Stored dataset items:
BEGIN

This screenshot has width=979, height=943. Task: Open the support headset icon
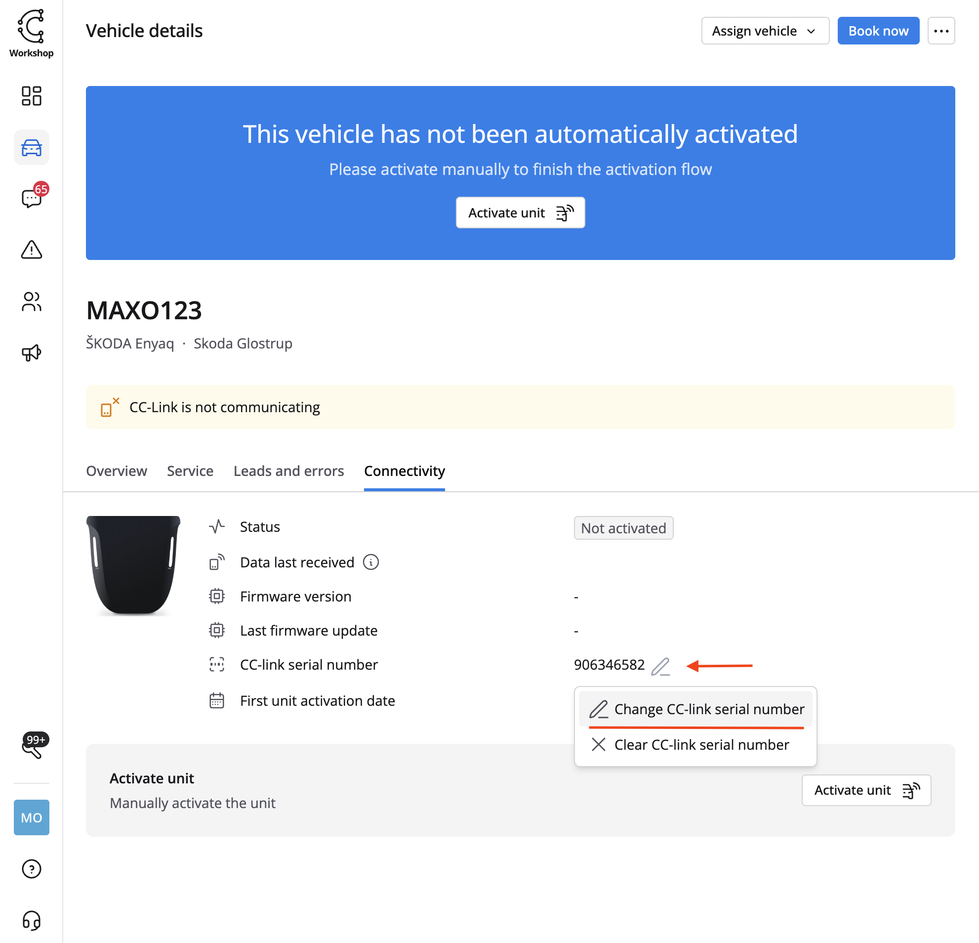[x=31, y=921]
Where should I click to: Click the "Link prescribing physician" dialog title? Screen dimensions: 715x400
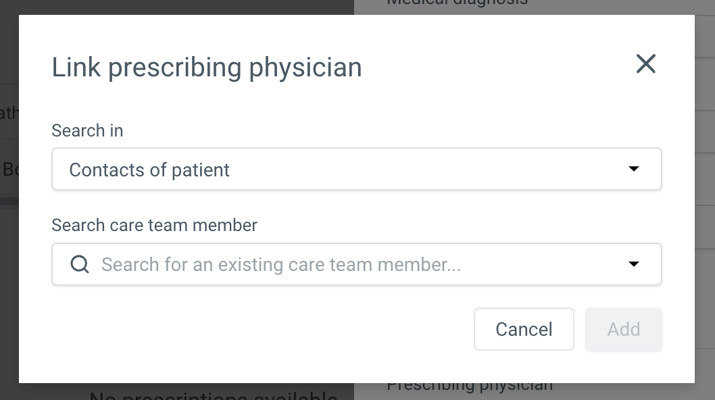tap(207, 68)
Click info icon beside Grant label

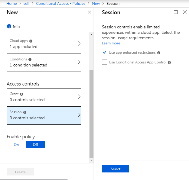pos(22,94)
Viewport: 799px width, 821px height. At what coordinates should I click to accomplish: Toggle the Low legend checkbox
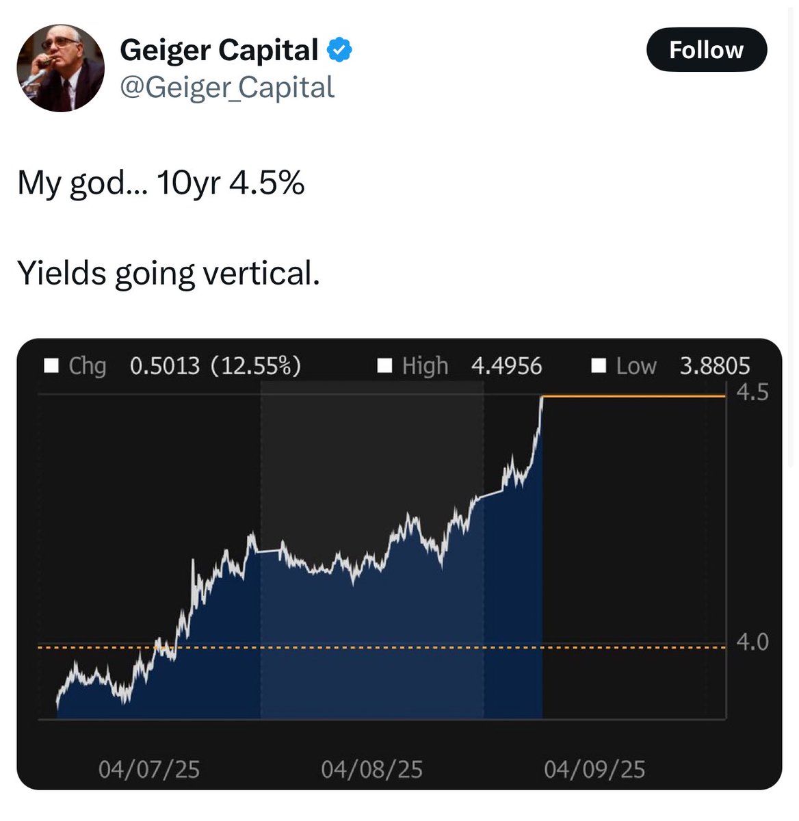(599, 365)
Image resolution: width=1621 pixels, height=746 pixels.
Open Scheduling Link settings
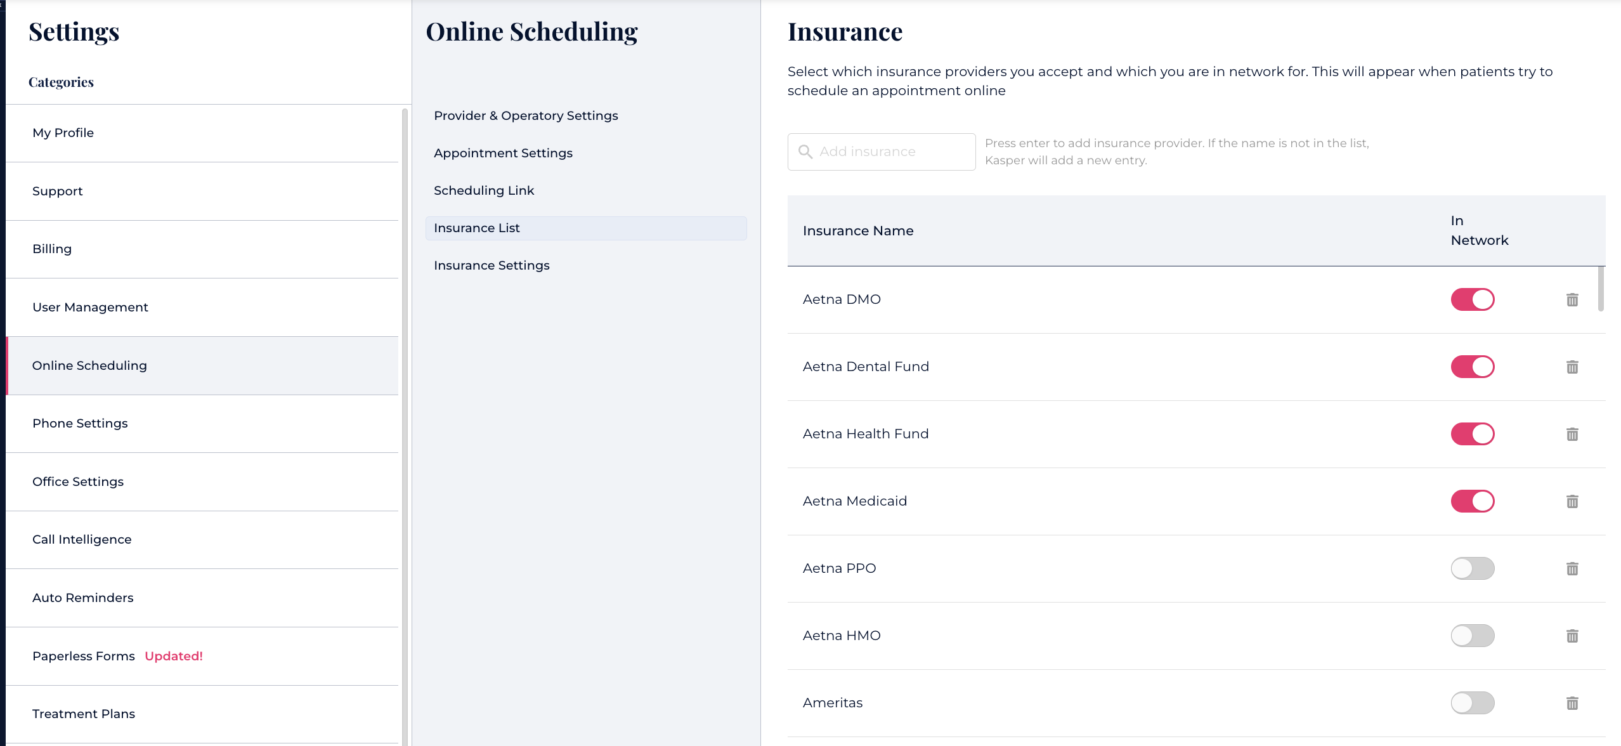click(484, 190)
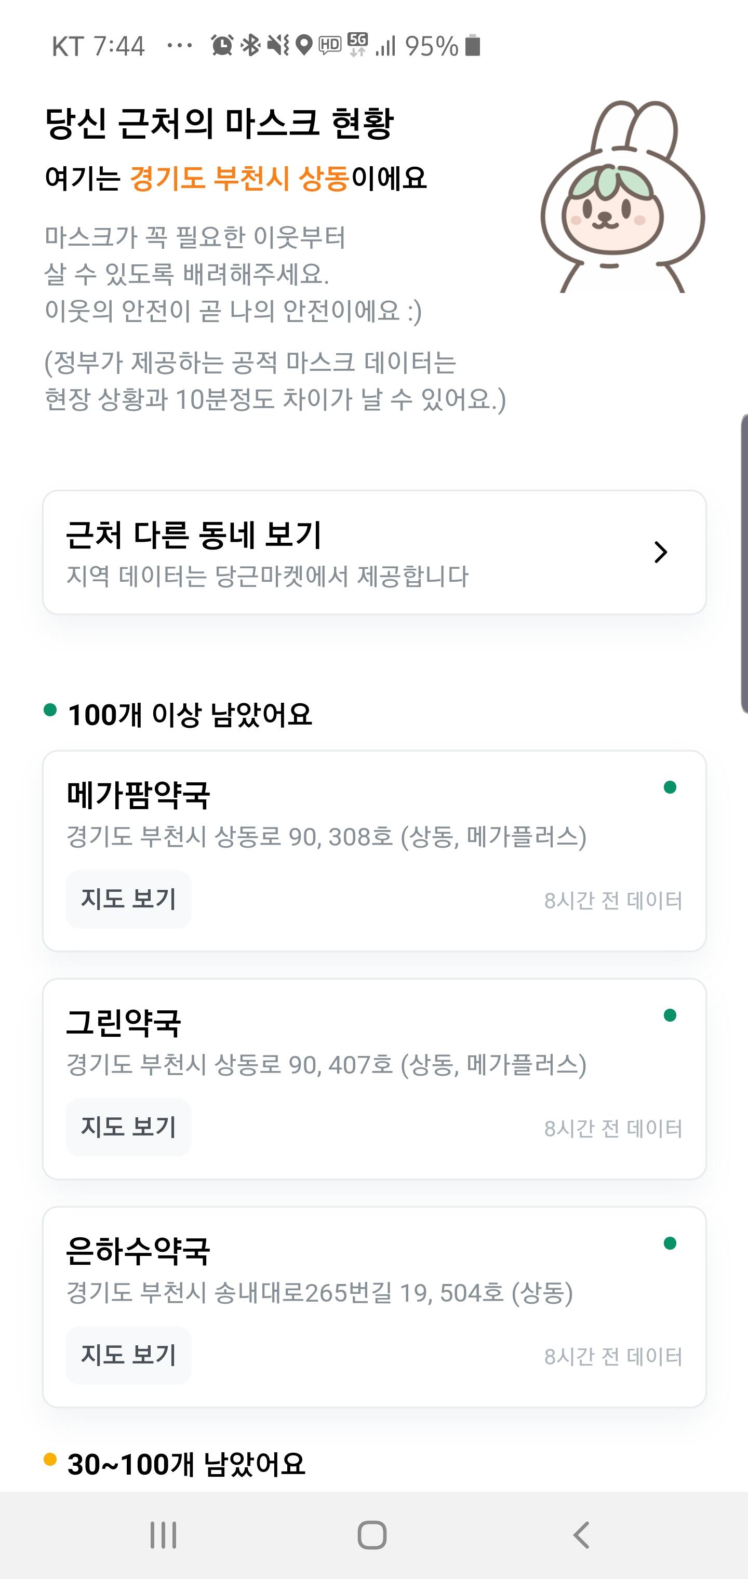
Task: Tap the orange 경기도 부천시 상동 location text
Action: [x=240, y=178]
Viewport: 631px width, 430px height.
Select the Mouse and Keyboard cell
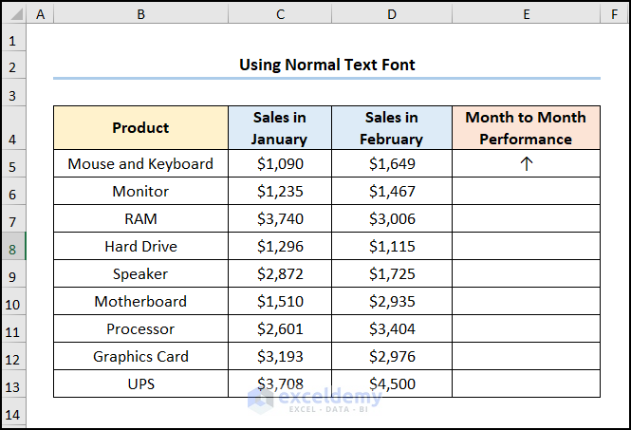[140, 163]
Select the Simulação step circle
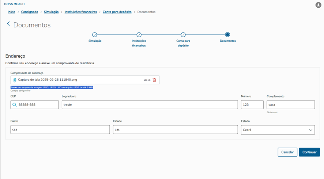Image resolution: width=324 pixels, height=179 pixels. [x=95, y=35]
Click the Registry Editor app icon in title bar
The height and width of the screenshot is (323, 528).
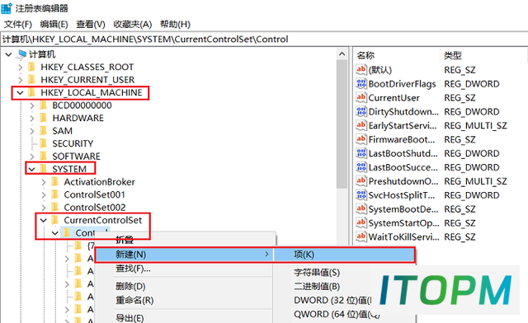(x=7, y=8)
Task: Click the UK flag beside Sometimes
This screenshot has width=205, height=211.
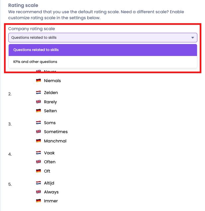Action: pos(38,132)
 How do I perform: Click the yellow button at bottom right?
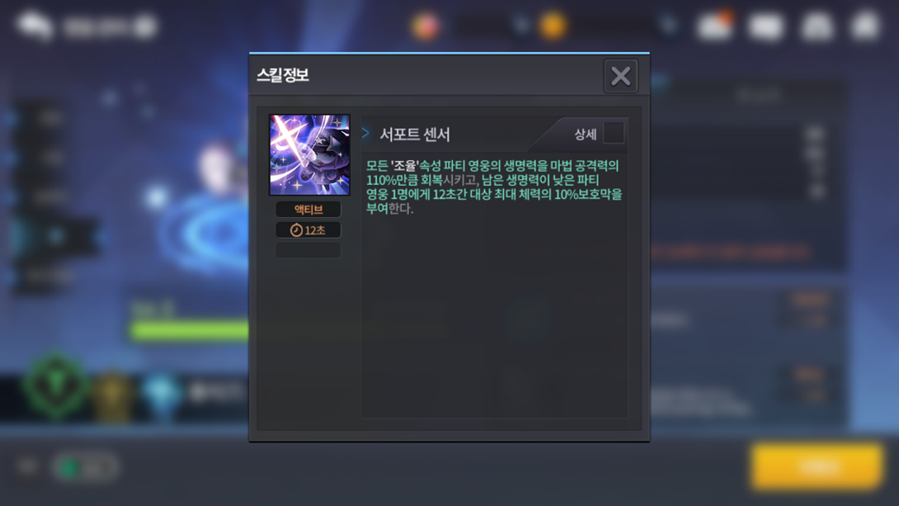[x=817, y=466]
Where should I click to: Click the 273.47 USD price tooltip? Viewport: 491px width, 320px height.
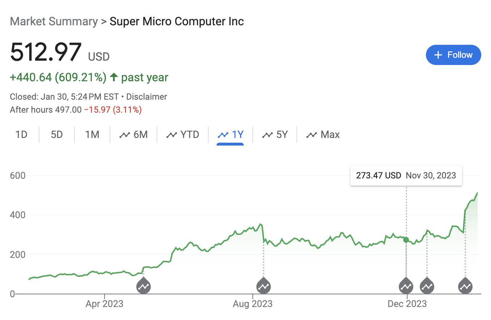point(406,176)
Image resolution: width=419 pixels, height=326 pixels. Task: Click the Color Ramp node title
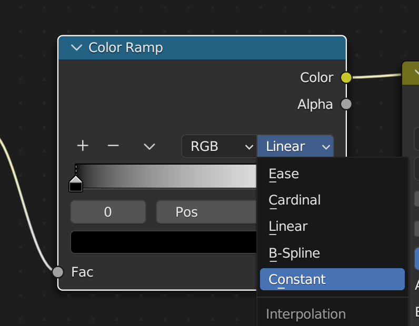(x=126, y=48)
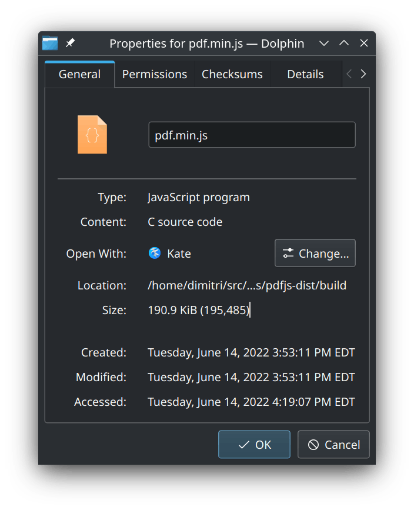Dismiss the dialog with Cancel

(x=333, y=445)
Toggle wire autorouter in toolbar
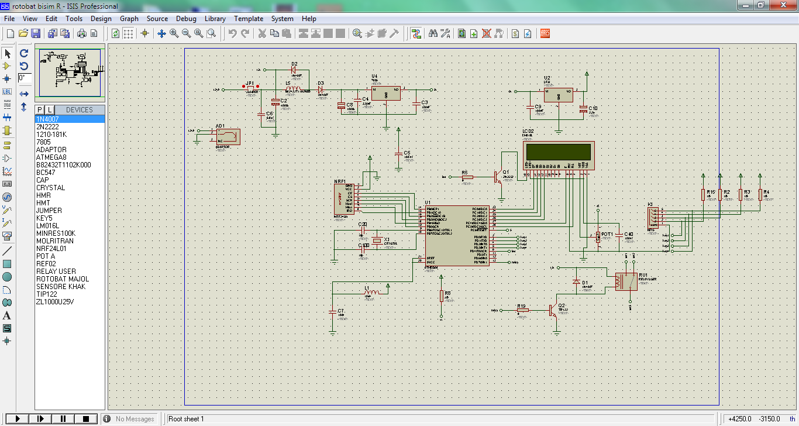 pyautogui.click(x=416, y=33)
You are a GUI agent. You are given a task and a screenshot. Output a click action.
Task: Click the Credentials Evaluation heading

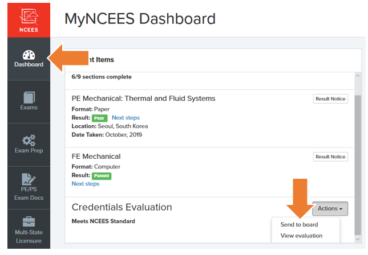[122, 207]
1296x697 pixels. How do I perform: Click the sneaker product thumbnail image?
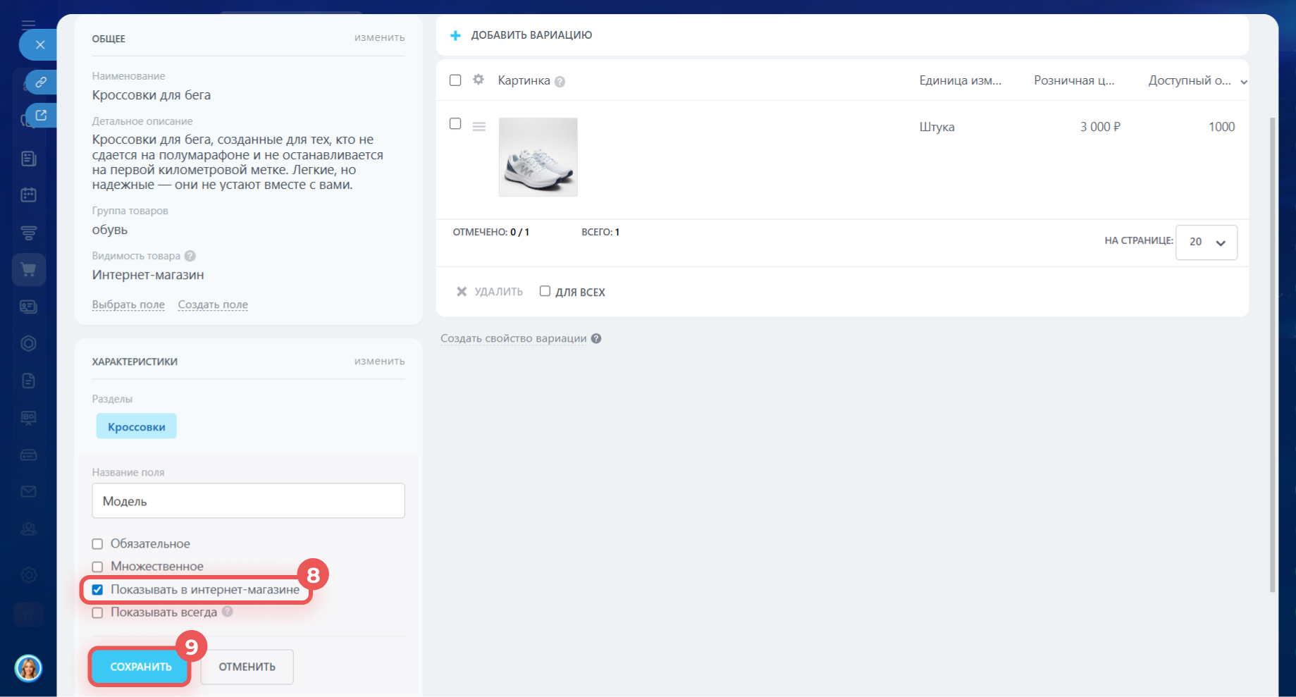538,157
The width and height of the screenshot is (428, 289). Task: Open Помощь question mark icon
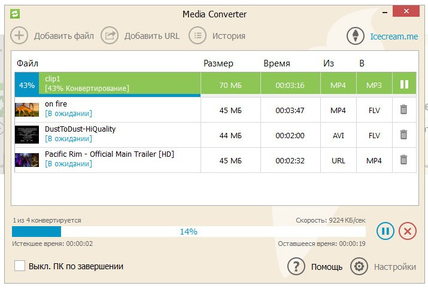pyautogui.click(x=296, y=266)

END

→ **YOUR ASSIGNMENT**
In the copy, omit the pictures and give every line of the data exactly.

→ **TASK RESPONSE**
This screenshot has width=979, height=943. Task: Open the support headset icon
[x=31, y=921]
Where should I click to: Click the "Link prescribing physician" dialog title? Screen dimensions: 715x400
tap(207, 68)
Click info icon beside Grant label

pos(22,94)
Viewport: 799px width, 821px height. At what coordinates should I click to accomplish: Toggle the Low legend checkbox
(599, 365)
Image resolution: width=1621 pixels, height=746 pixels.
Open Scheduling Link settings
click(484, 190)
Task: Tap the orange 경기도 부천시 상동 location text
Action: [x=240, y=178]
Viewport: 631px width, 430px height.
Select the Mouse and Keyboard cell
[140, 163]
Select the Simulação step circle
Image resolution: width=324 pixels, height=179 pixels. [x=95, y=35]
Click the Registry Editor app icon in title bar
The height and width of the screenshot is (323, 528).
(x=7, y=8)
Task: Click the UK flag beside Sometimes
This screenshot has width=205, height=211.
Action: pos(38,132)
 How do I perform: Click the yellow button at bottom right?
[x=817, y=466]
Where should I click to: Click the 273.47 USD price tooltip? Viewport: 491px width, 320px height.
point(406,176)
Image resolution: width=419 pixels, height=326 pixels. Task: Click the Color Ramp node title
(x=126, y=48)
Dismiss the dialog with Cancel

(x=333, y=445)
Toggle wire autorouter in toolbar
 pyautogui.click(x=416, y=33)
You are a GUI agent. You are given a task and a screenshot. Output a click action.
Task: Click the Credentials Evaluation heading

[122, 207]
1296x697 pixels. How do I perform: Click the sneaker product thumbnail image?
538,157
The width and height of the screenshot is (428, 289). Task: Open Помощь question mark icon
pyautogui.click(x=296, y=266)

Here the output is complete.